# Impossible de lire les DVD-R



## LiL_AnJ (4 Décembre 2005)

Salut à tous.
Voilà mon problème est que mon IMac G4 700Mhz n'arrive plus à lire mes DVD-R, lorque j'introduis un DVD-R, le Finder le considère comme un DVD vierge, Or je n'ai pas contre aucun problème pour les lire mes DVD de type DVD+R... 
Je pensais pourtant qu'il etait preferable d'utiliser les DVD de type DVD-R.
Les DVD-R que je tente de lire sont des DVD-R Verbatim que j'ai gravé à partir de mon PowerBook G4 Alu, ce sont essentiels des DVD-R de fichiers videos ou de photos...qui sont lisibles sans aucins problème sur une autre machine...

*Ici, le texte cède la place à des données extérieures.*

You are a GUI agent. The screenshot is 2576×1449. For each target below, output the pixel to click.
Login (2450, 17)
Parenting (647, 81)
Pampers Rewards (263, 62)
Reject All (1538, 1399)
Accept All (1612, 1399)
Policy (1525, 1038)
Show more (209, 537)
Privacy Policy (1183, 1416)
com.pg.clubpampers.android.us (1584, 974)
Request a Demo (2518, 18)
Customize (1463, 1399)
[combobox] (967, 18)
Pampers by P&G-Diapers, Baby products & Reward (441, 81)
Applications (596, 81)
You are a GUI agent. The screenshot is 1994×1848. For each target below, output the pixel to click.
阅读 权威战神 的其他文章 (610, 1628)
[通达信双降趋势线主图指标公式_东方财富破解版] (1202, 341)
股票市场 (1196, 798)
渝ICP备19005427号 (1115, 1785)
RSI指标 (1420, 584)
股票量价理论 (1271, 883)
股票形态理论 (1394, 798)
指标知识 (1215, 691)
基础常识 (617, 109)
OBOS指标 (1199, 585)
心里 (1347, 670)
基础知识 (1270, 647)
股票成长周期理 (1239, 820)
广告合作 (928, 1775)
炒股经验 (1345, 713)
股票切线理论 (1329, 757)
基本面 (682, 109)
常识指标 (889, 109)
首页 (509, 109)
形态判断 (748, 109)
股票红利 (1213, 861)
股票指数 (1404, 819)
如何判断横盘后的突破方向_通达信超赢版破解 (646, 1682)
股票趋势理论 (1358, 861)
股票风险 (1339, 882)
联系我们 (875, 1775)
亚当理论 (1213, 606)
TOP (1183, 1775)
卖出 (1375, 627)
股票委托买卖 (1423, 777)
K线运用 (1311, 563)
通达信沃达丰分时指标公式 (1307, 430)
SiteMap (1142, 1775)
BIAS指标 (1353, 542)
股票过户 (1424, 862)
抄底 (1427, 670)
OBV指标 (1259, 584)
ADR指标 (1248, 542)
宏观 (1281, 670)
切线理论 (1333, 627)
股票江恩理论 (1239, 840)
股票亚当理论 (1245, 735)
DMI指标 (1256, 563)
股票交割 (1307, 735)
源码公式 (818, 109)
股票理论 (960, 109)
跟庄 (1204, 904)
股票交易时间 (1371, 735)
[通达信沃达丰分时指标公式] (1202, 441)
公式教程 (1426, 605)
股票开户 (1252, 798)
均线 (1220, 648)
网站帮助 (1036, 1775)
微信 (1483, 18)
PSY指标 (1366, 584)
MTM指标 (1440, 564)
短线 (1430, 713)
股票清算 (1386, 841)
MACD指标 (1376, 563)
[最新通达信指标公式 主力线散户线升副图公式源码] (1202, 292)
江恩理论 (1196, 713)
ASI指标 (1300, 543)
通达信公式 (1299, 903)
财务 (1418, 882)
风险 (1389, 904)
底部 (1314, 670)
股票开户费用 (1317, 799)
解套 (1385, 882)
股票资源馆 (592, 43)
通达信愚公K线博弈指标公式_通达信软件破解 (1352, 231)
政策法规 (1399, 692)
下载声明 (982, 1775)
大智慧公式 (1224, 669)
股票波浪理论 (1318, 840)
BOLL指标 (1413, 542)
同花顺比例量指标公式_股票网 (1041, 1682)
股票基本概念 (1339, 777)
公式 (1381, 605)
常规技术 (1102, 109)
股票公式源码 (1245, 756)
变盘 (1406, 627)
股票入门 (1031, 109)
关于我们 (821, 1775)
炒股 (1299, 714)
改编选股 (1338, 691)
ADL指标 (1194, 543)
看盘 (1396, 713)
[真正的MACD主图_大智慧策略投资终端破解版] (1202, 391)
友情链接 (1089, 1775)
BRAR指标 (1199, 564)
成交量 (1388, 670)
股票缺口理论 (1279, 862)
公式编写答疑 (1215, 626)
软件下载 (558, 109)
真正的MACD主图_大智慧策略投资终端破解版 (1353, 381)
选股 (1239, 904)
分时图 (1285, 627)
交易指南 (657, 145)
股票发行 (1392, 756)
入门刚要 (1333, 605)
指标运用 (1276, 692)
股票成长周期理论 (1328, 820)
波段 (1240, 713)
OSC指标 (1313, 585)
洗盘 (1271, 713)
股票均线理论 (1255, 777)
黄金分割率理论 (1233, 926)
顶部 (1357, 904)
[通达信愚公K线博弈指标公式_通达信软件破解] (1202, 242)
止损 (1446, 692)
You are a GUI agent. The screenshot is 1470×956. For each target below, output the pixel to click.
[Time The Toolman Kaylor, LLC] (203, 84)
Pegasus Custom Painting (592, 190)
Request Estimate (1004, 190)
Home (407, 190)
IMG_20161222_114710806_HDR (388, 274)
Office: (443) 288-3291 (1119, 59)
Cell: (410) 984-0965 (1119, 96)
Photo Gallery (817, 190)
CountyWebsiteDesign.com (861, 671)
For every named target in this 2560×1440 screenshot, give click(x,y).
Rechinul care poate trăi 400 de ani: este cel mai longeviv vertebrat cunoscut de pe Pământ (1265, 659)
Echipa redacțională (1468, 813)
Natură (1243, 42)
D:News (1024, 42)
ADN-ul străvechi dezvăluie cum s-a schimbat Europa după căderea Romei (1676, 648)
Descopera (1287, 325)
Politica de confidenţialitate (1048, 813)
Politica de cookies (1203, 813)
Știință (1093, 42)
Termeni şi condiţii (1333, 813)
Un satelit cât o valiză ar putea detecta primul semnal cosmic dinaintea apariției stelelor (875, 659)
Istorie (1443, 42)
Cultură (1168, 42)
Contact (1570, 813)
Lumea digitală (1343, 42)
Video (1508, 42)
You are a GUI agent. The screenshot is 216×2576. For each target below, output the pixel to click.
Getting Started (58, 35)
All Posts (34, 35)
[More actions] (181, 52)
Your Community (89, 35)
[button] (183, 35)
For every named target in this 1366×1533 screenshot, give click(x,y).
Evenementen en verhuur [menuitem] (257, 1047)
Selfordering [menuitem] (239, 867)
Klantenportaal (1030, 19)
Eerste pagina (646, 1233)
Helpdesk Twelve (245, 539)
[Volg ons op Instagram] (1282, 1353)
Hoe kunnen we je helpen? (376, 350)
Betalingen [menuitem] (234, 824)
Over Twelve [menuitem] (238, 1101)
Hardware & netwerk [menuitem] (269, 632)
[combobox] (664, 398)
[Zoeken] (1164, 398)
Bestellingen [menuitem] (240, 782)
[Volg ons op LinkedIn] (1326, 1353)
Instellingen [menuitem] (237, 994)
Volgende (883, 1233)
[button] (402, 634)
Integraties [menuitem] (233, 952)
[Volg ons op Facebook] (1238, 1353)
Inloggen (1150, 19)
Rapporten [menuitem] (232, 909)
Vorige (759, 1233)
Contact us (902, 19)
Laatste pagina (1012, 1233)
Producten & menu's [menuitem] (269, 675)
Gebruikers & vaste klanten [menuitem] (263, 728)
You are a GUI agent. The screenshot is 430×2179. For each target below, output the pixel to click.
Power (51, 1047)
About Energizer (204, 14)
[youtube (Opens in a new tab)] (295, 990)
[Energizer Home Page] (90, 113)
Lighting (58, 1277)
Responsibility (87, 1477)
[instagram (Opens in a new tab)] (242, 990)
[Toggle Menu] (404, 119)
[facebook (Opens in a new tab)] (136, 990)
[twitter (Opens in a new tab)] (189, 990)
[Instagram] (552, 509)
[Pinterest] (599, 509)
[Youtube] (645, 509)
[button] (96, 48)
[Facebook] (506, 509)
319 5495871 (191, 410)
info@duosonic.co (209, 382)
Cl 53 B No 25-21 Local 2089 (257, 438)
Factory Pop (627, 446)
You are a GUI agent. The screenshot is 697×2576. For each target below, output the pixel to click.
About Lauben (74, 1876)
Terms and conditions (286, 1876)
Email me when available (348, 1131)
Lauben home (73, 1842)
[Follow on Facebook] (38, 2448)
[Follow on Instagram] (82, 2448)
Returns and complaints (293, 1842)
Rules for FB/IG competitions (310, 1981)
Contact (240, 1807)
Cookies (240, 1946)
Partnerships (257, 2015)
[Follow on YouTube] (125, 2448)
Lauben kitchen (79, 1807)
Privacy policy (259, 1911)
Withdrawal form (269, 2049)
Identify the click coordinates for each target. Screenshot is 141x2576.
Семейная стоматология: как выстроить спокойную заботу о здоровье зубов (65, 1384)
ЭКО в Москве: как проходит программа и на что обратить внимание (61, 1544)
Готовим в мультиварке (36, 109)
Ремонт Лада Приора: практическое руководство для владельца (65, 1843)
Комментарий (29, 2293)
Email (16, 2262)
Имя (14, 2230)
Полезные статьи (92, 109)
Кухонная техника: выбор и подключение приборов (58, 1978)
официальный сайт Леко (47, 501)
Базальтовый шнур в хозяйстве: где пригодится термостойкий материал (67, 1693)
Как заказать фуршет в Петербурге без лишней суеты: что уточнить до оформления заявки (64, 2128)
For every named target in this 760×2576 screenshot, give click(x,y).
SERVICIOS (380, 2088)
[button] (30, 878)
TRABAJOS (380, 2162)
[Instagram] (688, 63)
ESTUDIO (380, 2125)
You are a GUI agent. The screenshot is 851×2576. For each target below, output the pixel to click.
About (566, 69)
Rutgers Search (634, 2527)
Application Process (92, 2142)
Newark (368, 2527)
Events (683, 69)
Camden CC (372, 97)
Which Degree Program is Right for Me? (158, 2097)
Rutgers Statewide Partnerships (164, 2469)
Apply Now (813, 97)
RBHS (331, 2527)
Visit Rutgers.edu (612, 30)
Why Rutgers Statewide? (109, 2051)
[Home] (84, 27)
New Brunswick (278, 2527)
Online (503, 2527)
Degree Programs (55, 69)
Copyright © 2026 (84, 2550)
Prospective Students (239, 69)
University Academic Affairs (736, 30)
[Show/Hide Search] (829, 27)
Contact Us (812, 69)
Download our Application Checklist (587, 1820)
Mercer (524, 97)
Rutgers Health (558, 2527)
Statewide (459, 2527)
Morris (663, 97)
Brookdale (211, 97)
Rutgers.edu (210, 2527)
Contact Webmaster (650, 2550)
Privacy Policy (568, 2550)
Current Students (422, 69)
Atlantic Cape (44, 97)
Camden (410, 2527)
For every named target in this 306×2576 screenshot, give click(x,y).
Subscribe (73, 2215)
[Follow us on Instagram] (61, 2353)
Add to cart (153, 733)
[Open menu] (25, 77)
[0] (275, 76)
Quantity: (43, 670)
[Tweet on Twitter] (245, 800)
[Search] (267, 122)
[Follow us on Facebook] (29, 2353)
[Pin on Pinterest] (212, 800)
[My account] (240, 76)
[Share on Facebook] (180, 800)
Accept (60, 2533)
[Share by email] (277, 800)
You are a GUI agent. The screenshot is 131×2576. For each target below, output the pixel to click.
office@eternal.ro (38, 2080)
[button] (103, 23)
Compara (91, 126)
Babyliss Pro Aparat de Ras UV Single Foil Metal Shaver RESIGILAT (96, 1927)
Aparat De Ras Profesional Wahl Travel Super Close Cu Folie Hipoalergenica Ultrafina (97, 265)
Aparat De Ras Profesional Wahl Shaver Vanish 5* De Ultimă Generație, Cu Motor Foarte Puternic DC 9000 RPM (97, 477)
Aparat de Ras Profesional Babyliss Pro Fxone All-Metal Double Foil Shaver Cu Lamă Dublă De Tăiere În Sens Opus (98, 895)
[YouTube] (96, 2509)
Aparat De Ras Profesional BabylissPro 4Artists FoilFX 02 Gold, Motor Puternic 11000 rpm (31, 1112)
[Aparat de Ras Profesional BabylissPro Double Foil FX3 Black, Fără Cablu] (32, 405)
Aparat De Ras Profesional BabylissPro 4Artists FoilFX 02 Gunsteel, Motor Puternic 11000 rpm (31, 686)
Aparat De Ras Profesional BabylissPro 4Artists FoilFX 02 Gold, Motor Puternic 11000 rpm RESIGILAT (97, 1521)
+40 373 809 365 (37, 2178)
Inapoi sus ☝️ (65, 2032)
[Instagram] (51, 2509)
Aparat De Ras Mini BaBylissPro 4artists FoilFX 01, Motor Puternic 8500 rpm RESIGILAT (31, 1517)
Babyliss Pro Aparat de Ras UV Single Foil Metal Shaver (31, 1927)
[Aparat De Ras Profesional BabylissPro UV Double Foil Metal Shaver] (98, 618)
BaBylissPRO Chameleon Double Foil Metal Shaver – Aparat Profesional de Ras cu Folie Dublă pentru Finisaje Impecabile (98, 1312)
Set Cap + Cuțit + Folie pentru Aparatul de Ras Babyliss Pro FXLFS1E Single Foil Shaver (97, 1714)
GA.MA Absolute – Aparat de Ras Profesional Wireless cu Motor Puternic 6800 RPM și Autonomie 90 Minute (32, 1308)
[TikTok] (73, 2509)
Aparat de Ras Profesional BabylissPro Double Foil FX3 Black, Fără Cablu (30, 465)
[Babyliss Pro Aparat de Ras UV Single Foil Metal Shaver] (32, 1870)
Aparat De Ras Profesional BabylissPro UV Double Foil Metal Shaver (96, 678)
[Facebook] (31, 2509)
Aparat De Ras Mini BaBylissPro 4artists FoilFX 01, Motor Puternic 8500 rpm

Voila les references de mon Superdrive
HL-DT-ST DVD-RW GCA-4020B :

  Révision du programme interne :	D02D
  Interconnexion :	ATAPI
  Gestion de la gravure :	Oui (livraison/gestion par Apple)
  Cache :	1312 Ko
  Lecture de DVD :	Oui
  CD gravables :	-R, -RW
  DVD gravables :	-R, -RW
  Protection contre la
  sous-alimentation de la
  mémoire tampon durant la
  gravure de CD :	Oui
  Protection contre la
  sous-alimentation de la
  mémoire tampon durant la
  gravure de DVD :	Oui
  Stratégies d?écriture :	CD-TAO, CD-SAO, CD-Raw, DVD-DAO
  Données :	Non

Voilà si quelqu'un a une explication ou une solution, celà m'aiderait beaucoup.
Merci


----------



## lappartien (5 Décembre 2005)

bonjour

va voir dans forums et conseils, chapitre périphériques. 

en même temps regardent les autres forums traités ça pourrait t'intéresser.

Yan


----------



## lappartien (5 Décembre 2005)

voir chapitre forums partenaires, ou poser la question dvd ou aller sur aussi mac et video.com
On va toujours trop vite pour répondre. Bonne journée

http://www.macetvideo.com/


----------



## greg2 (5 Décembre 2005)

Il est aussi possible que ton lecteur soit défaillant. Le mien commence à battre de l'aile et je vais devoir le changer. Il ne prend plus certains DVD!


----------